## Given exercise
Rewrite the material below with every "screenshot" changed to "capture" and nothing else altered. Leave the pictures out of your answer.

## Materials provided

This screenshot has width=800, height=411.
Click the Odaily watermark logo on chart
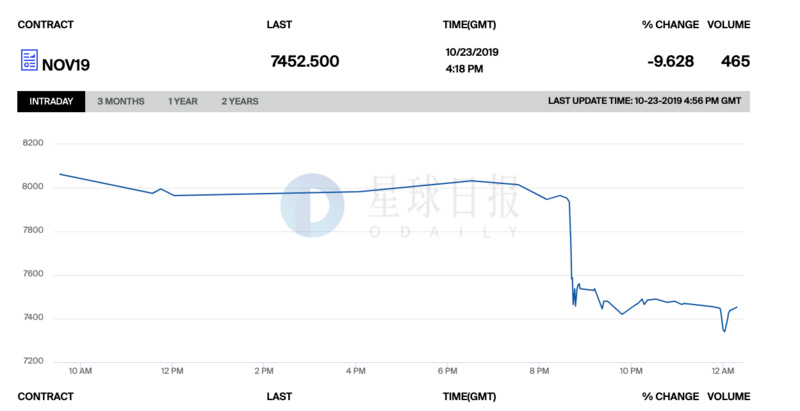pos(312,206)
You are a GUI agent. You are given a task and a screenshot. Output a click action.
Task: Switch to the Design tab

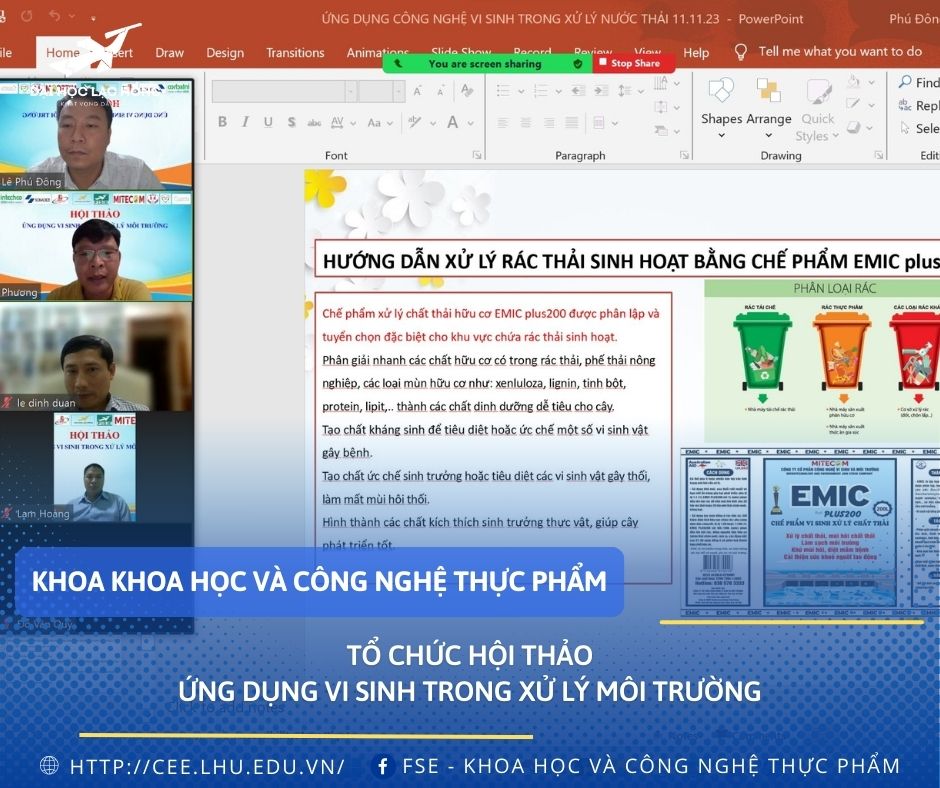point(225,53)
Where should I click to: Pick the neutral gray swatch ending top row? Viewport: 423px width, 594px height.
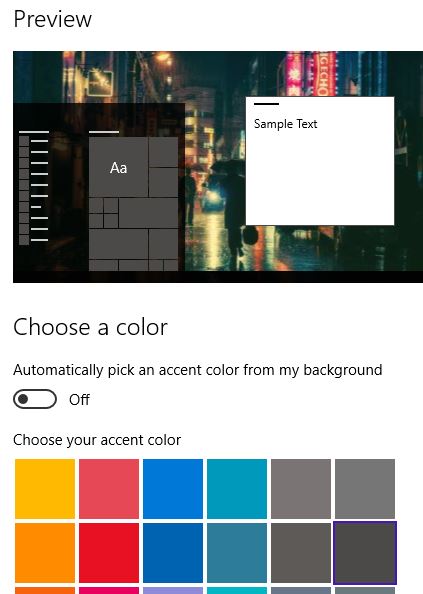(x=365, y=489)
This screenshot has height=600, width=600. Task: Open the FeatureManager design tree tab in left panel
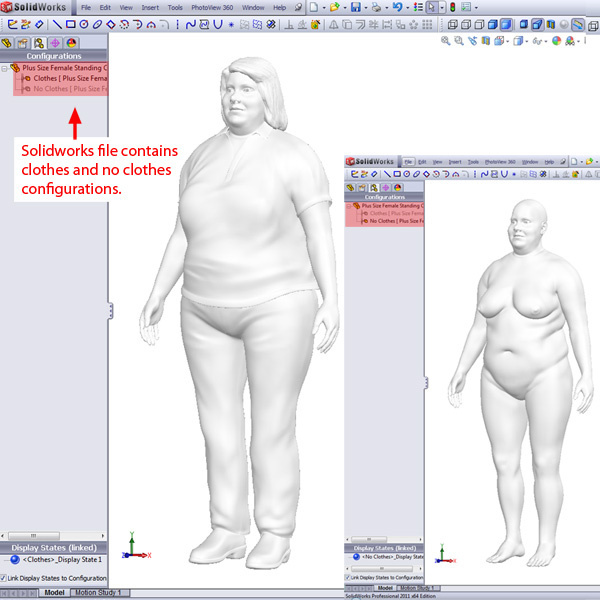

## Task solution
This capture has width=800, height=411.
Click the Odaily watermark logo on chart
pos(312,206)
You are a GUI agent. You are given a task and a capture. Output a click action.
Task: Switch to the Design tab

point(225,53)
Where should I click to: Pick the neutral gray swatch ending top row? Viewport: 423px width, 594px height.
(x=365, y=489)
This capture has height=600, width=600. Task: Open the FeatureManager design tree tab in left panel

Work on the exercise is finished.